San Luis Peak

14,014 ft.

May 19, 2005
Yawner Gullies(SW)

Sean Shean

 
 
San Luis, seen from San Luis Pass, the Yawner gullies drop off the top down to the left- not much early sun
A close up of the line- gullies aren't quite as steep as they appear here, head on
Self portrait up top- Organ mountain(?) behind
Sean on the final stretch of the long SE ridge
Psyched to have this fairly remote peak about completed- yesterdays fracture way off in the distance(Wetterhorn and Uncompahgre- barely visible)
Sean skiing the un-avalanchable snow
Classic style in the Yawner Gullies-;)
And all the way down

After the shakeup on Wetterhorn, Sean insisted he was alright with an attempt at San Luis the next morning. The mellow peak would make for a good day.

We camped at the Equity Mine trailhead, at the snow closure. Respecting Seans request to not repeat yesterdays predicted debacle- we left early. The ski line was a southwest facing slope which meant we had until mid day or so until the sun was warming the aspect enough to be risky.

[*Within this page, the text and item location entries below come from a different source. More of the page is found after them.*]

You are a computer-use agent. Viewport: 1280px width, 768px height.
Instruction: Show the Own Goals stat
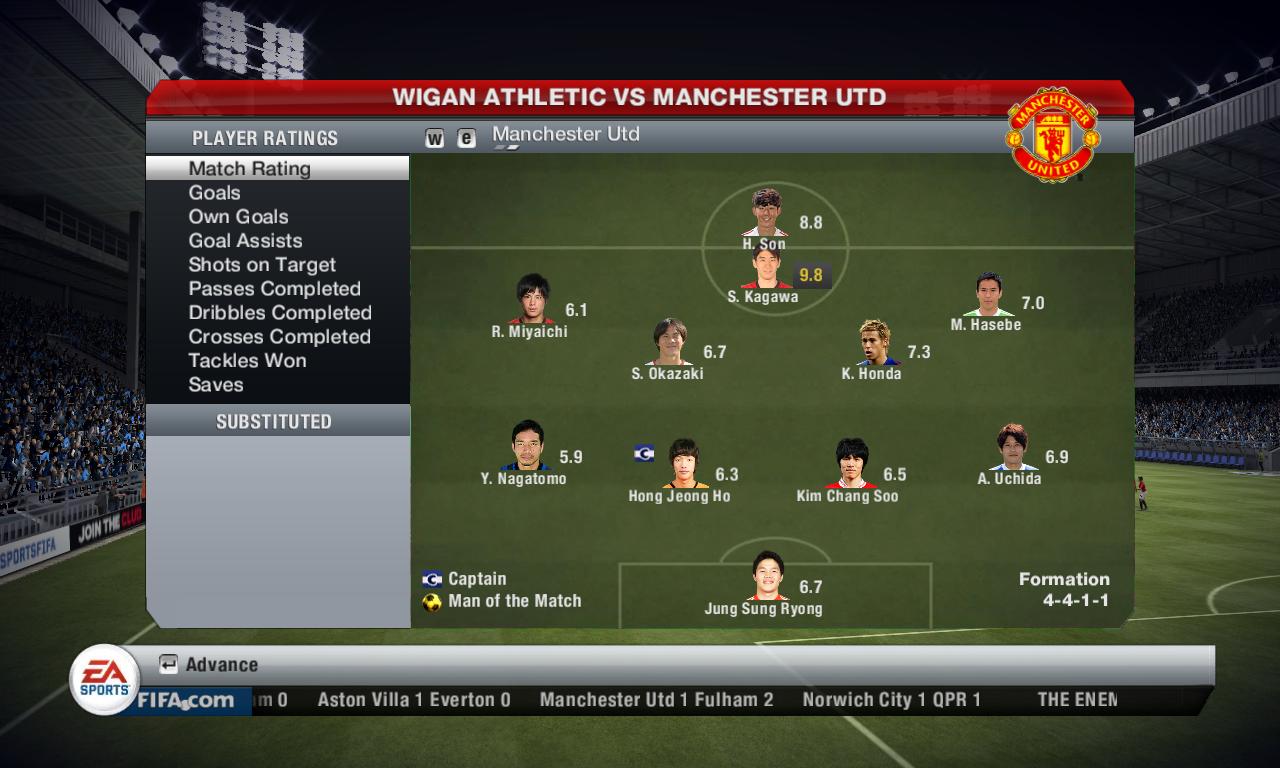[x=238, y=217]
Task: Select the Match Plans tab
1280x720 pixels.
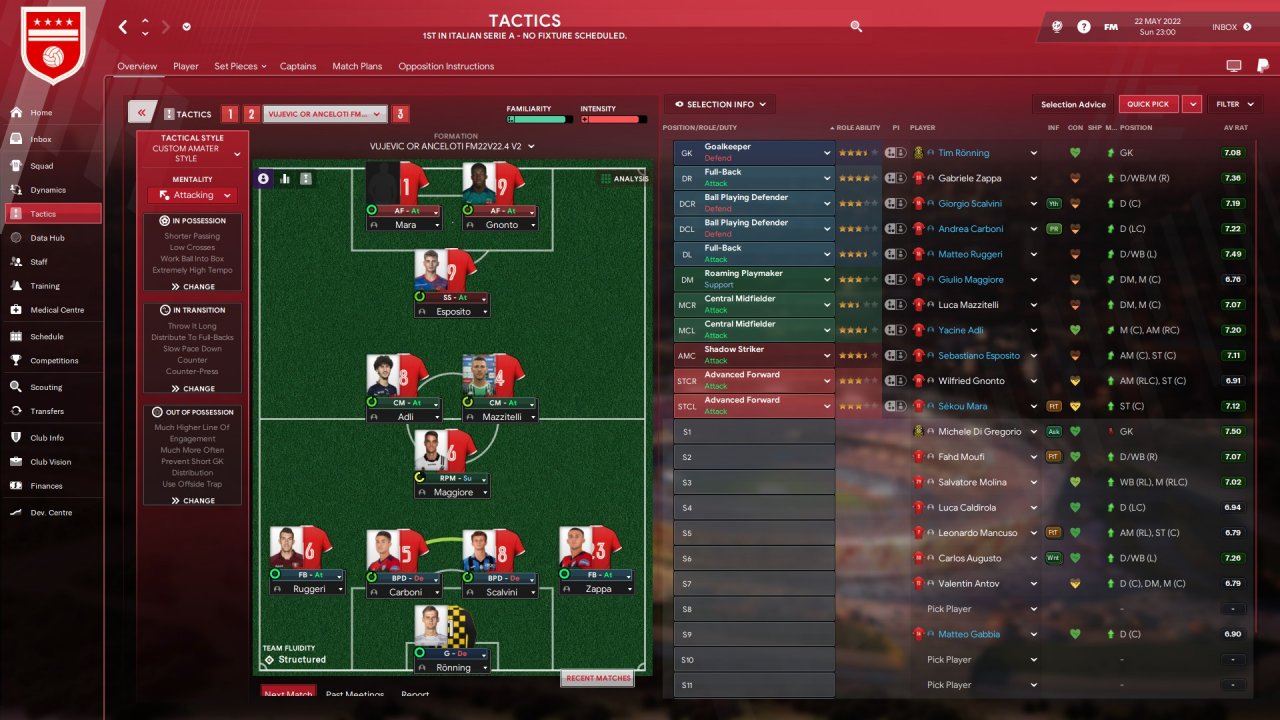Action: click(x=357, y=66)
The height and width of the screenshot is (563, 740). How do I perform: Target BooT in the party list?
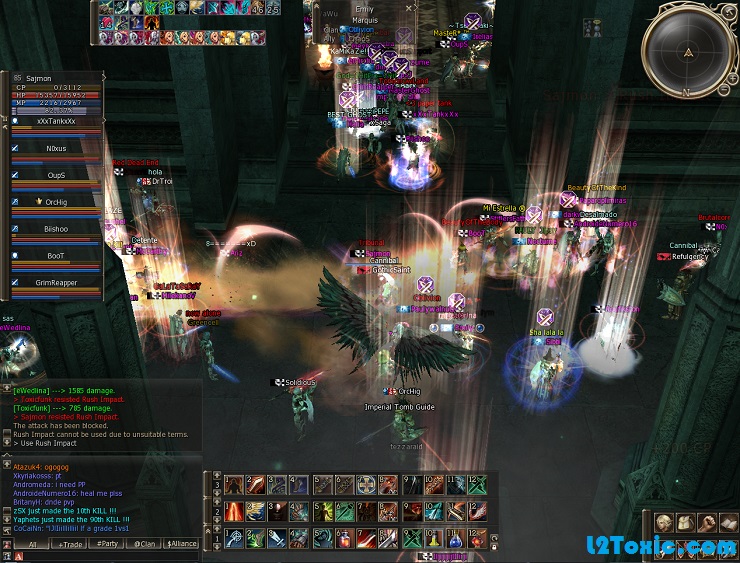point(55,256)
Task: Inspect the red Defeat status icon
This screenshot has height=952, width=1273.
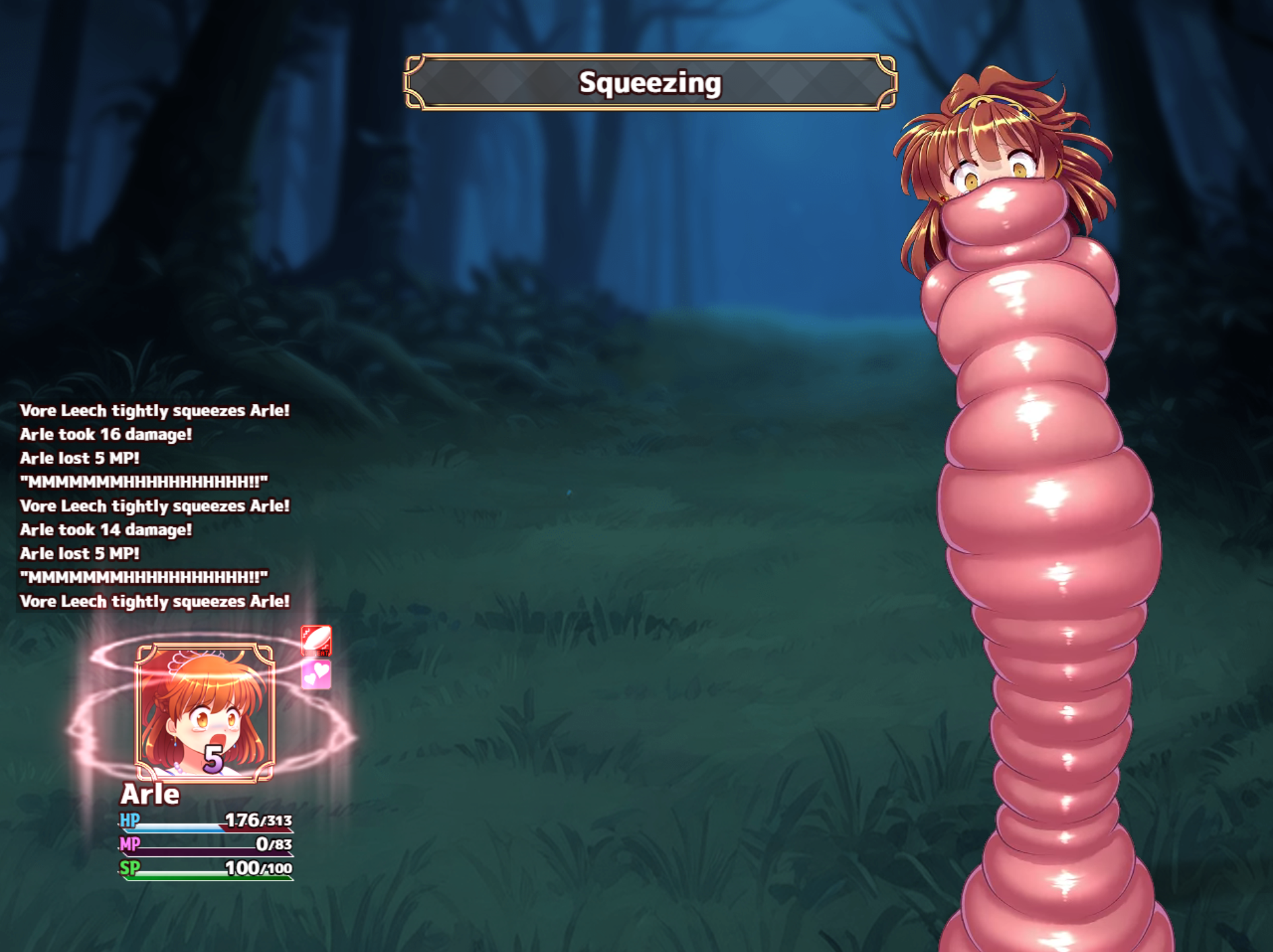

The route is kind of round about, three separate climbs with traversing and contouring in between, eventually you gain the long southeast ridge which takes you all the way to the summit. We were up top on another cloudless day around 9:30- too early for the SW facing snow to soften, but also 100% safe in terms of avalanches, which was more important today.

The couloir was awesome, even if the snow was hard. It runs about 3000 vertical feet to the creek below, at a pretty mellow angle and real wide, kind of like the Cristo Couloir on Quandary Peak. We spent some time setting up camera shots that mimiced one in Lou Dawsons 14er guide. There, our friend Bob Perlmutter is featured in a full 80's getup, which in 1982 was pretty stylish, making familiar 'Perl-style' hop turns that anyone who has ever skied with Bob would recognize. The caption reads, "classic style in the Yawner gullies"- and its true. Nice work Bob.

Anyway, once you ski the couloir to its end some routefinding is involved and a good length skin back to San Luis Pass, most of it on the buried Colorado Trail. From there you descend back to the trailhead.

By the time we were back at the truck it was super hot like the day before. We drove back to Aspen all the while noticing the creeks swollen with snowmelt. It would need to get colder before venturing out again. In about a week that would happen and with it another great day, on North Maroon Peak.

Sean skis back up to San Luis Pass- talk about a cloudless day!